Try it —
Retype the whole listing verbatim and keep the pictures out of it.

Segment Start: Working data

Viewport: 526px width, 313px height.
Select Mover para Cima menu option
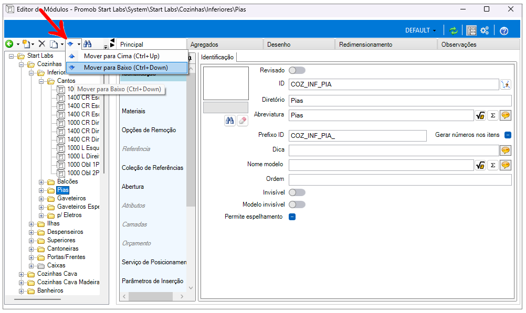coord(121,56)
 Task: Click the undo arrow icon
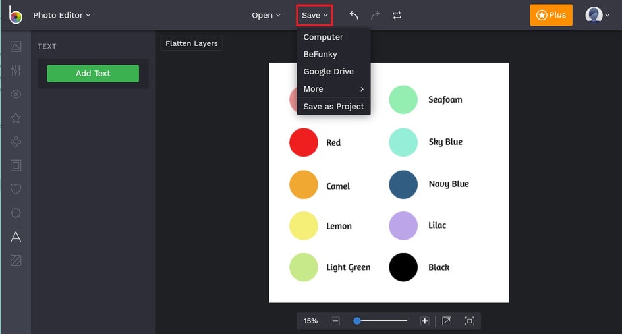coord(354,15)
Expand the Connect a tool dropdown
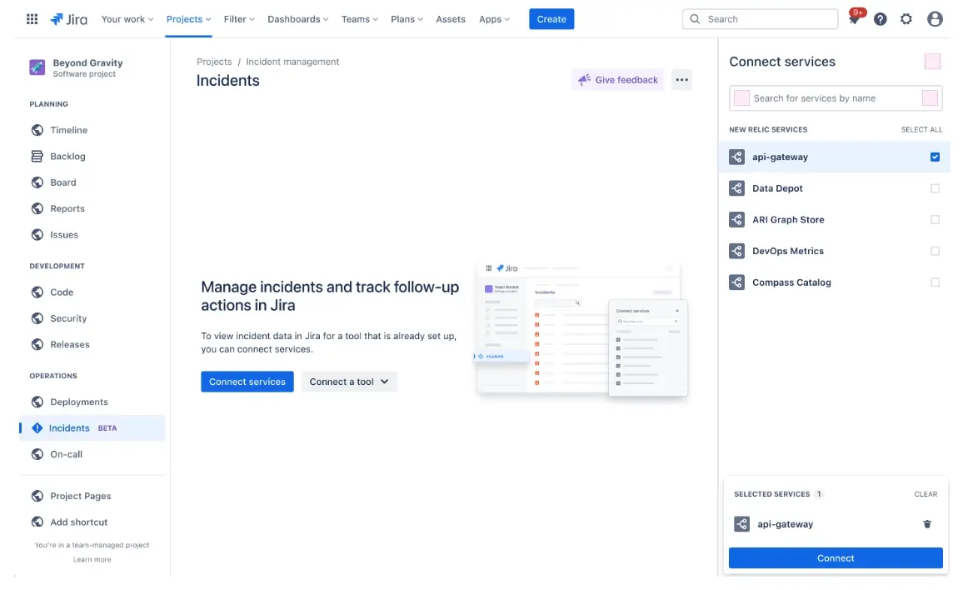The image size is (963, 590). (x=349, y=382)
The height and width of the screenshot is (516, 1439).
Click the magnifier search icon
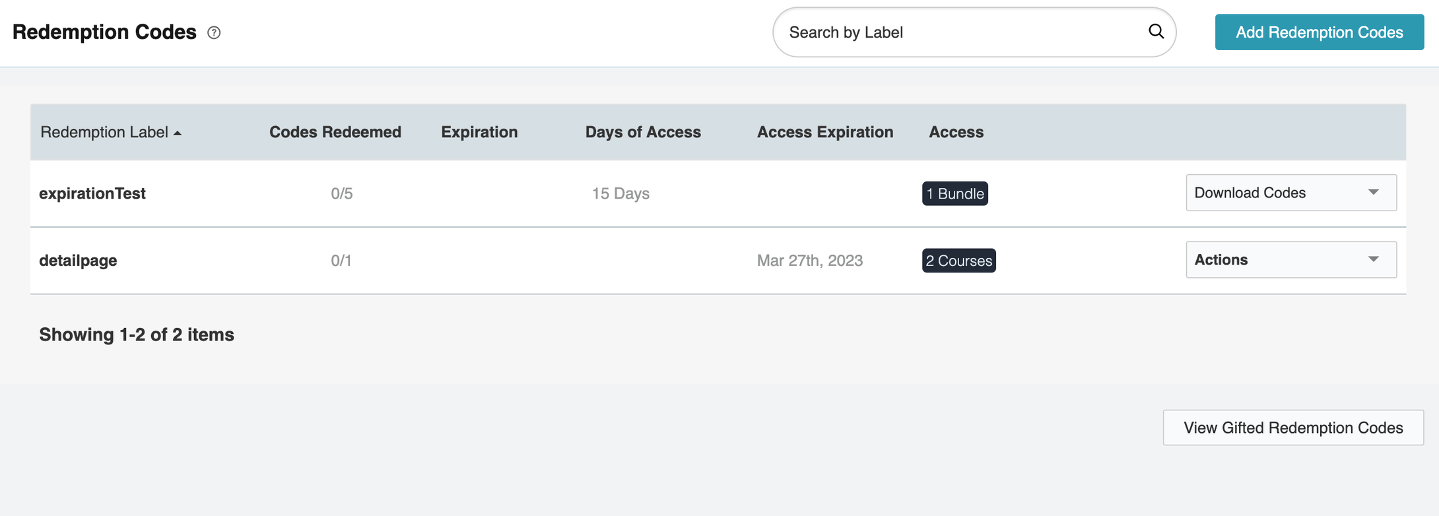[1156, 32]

Segment End: Working data

Solution for this task —
Viewport: 526px width, 313px height.
Select Mover para Cima menu option
coord(121,56)
 Task: Click the undo arrow icon
coord(354,15)
Expand the Connect a tool dropdown
The image size is (963, 590). (x=349, y=382)
The height and width of the screenshot is (516, 1439).
Click the magnifier search icon
[1156, 32]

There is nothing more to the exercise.